Кант, как на это указывал Паульсен *, питал уважение к народной массе, среди которой иногда, чаще, чем среди образованных людей, встречается сильное и простое чувство верности долгу. Но до признания общественной равноправности масс с остальными классами он не дошел. А потому он не замечал, что, говоря так увлекательно о чувстве долга и, в сущности, требуя, чтобы каждый смотрел на свой поступок по отношению к другим как на поступок желательный для всех по отношению ко всем, он не дерзал, однако, произнести то, что провозгласили Руссо и энциклопедисты и что революция только что написала на своем знамени, т. е. человеческое равноправие. Этой смелой последовательности у него не хватило. Ценность учений Руссо он видел в их второстепенных последствиях, а не в основной их сущности — призыве к справедливости. Точно так же высоко ставя понятия о долге. Кант не спросил себя: «Откуда же, почему такое уважение», — и отделался словами «всеобщий закон», не постаравшись найти никакой другой причины уважения к этому закону, кроме его возможной всеобщности. И наконец, тогда как из приложимости какого-нибудь правила ко всем людям без исключений неизбежно должно было зародиться понятие о равноправии всех людей, он прошел мимо этого неизбежного заключения, не замечая его; и поставил свою этику под охрану верховного существа.
* См.: Паульсен Ф. Основы этики. Русский перевод под редакцией В. Н. Ивановского, М., Изд. Прокоповича, 1907. С. 199–200.
Все это еще более подтверждает выше приведенное объяснение происхождения его этики. В распущенности обществ в конце XVIII века он видел вредное влияние англо-шотландских философов и французских энциклопедистов. Ему захотелось восстановить уважение к долгу, развивавшемуся в человечестве на религиозной основе, и он попытался это сделать в своей этике.
Едва ли нужно прибавлять, насколько вследствие этого нравственная философия Канта под предлогом общественной пользы способствовала подавлению в Германии философии развития личности, об этом уже достаточно сказано было большинством серьезных критиков его философии — Вундтом, Паульсеном, Йодлем и многими другими **.
** Об отношении этики Канта, с одной стороны, к христианству, а с другой — к эгоистическому утилитаризму см. особенно у Вундта (Этика. Т. 2. Этические системы).
Бессмертной заслугой Канта, писал Гёте, было то, что он вывел нас из той мягкотелости, в которой мы погрязли. И действительно, его этика, несомненно, внесла более строгое ригористическое отношение к нравственности взамен некоторой распущенности, если не навеянной философией XVIII века, но отчасти оправдывавшейся ею. Но для дальнейшего развития этики и уяснения ее смысла учение Канта ничего не дало. Напротив того, дав некоторое удовлетворение философским исканиям правды, учение Канта надолго оставило развитие этики в Германии.
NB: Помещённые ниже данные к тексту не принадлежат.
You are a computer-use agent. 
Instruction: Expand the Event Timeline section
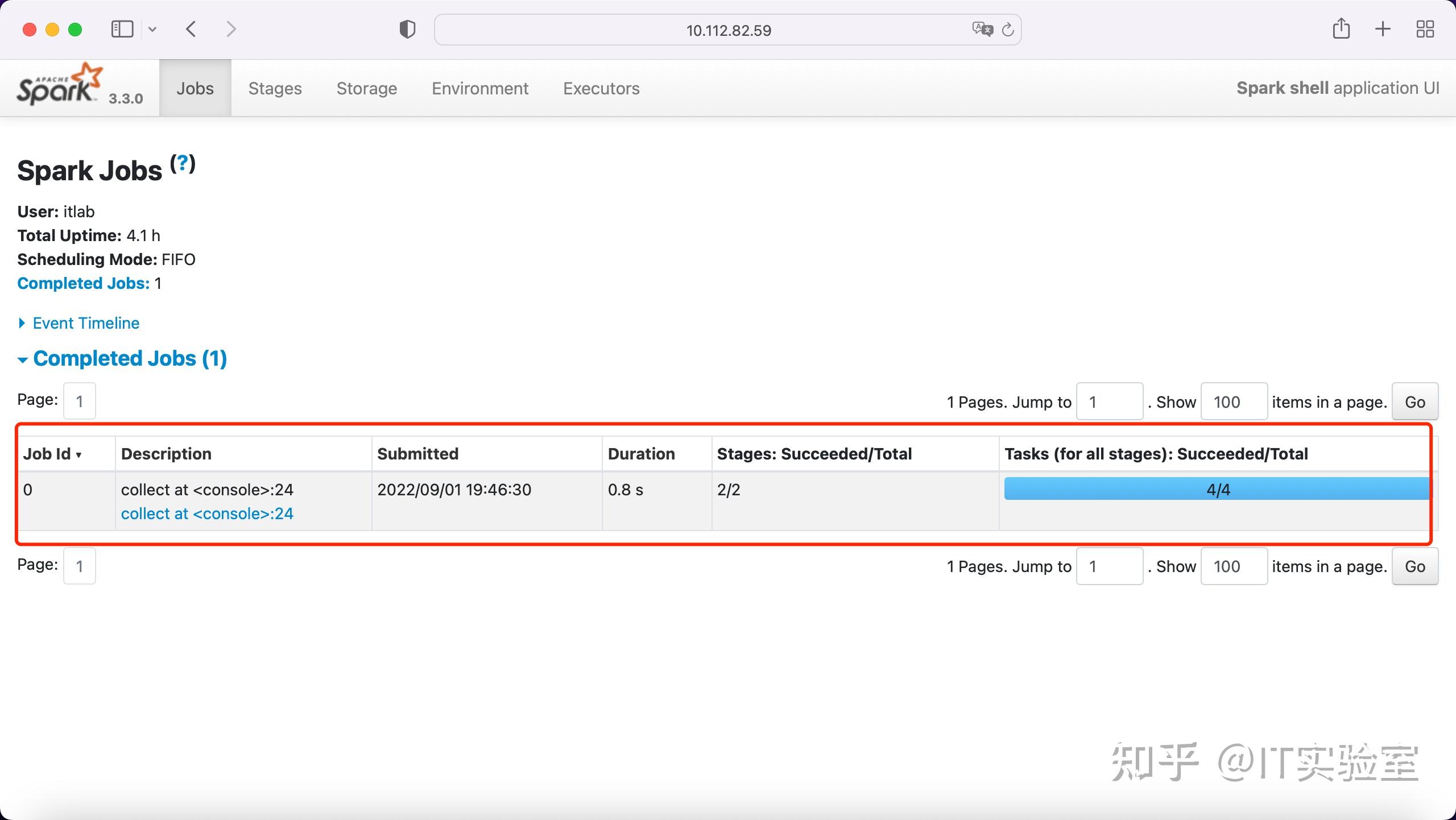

Напрасно Шиллер (благодаря своему знакомству с Древней Грецией) стремился направить этическую мысль к признанию того, что человек становится действительно нравственным не тогда, когда в нем борются веления долга с побуждением чувства, а тогда, когда нравственный склад стал его второй натурой. Напрасно старался он также показать, как истинно художественное развитие (конечно, не то, что ныне называется «эстетизмом») содействует развитию личности, как созерцание художественной красоты и художественное творчество помогают человеку подняться до того, что он понемногу заглушает в себе голоса животного инстинкта и тем открывает путь велению разума и любви к человечеству. Германские философы, писавшие о нравственности после Канта, внося каждый свои личные особенности, продолжали, однако, как их учитель, занимать промежуточное положение между богословским пониманием нравственности и философским. Новых путей они не прокладывали, но они вдохновляли мыслящих людей к служению обществу, не выходя из тесных рамок тогдашнего полуфеодального строя. В то же время, когда в философии нравственного вырастала школа утилитаристов, руководимых Бентамом и Миллем и возникла школа позитивизма Огюста Конта, приведшая философию к естественнонаучной этике Дарвина и Спенсера, германская этика продолжала питаться крохами кантианства или блуждать в туманах метафизики, а нередко и возвращаться более или менее откровенно к этике церкви.
Нужно, однако, сказать, что если германская философия первой половины XIX века, подобно германскому обществу того времени, не смела выбиться из оков феодального строя, она все-таки содействовала необходимому возрождению Германии, вдохновляя молодое поколение к более высокому, более идеальному служению обществу. В этом отношении Фихте, Шеллинг и Гегель заняли почетное место в истории философии, и среди них Фихте заслуживает особого внимания.